_SELECTED TEXT_.
┌──

More Heart, Less Attack

This is the title of a song by one of my favourite bands, Needtobreathe, and it’s a reminder we could all do with from time to time. Well, I know I could, anyway.

Day to day, as we’re faced with all sorts of attitudes and experiences, we continually find ourselves standing at a crossroads. What will we do? What will we say? Anything? Nothing? And if we do or don’t, are those the best choices?

It’s so easy to join in when there’s negative conversation. We can find ourselves bringing people down, saying things we’d probably┬ánever have the guts to say to that person’s face, if we even truly believe what we’re saying. What we may not realise is that, as a judge brings down his gavel in final judgement, declaring innocence or guilt once and for all, so too do our thoughts, words and actions in certain scenarios. I am far from innocent in this, by the way. As I have observed others say the meanest of things about people, so too have I when I knew better than to open my mouth; certainly, I could have found a way to say something more edifying. But I took the road most travelled.

Words have power, and the more we say and do that doesn’t build people up, the more likely we’re actually harming ourselves. Even if a colleague or family member says or does something that bothers you from time to time, do you think that highlighting it and possibly joining in to conversations about him or her will help anyone? Yes, you might feel a moment of released tension as you vented, saying how so-and-so just “did it again”. But what have you really achieved? Have you built anyone up? Do you feel that you’re a better person now?

└──

_PROVIDED INFORMATION_.
┌──

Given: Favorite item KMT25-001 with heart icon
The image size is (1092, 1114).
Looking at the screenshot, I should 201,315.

└──
┌──

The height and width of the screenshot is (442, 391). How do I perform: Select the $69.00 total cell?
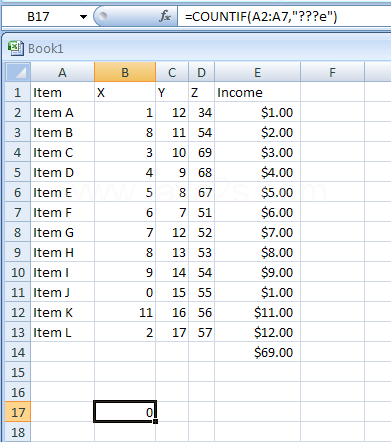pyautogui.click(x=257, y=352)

└──

_REQUIRED TASK A_. In the essay above, which band performs the song that gives the essay its title?
_REQUIRED TASK B_. Decide whether each statement agrees with the essay above, answering yes or no and quoting the words of the essay that settle it. (i) The writer claims never to have said mean things about other people. (ii) The essay states that words have power. (iii) The essay grants that venting about someone can bring a moment of relief.

_SOLUTION A_. Needtobreathe.

_SOLUTION B_.
(i) No: "I am far from innocent in this, by the way."
(ii) Yes: "Words have power"
(iii) Yes: "you might feel a moment of released tension as you vented"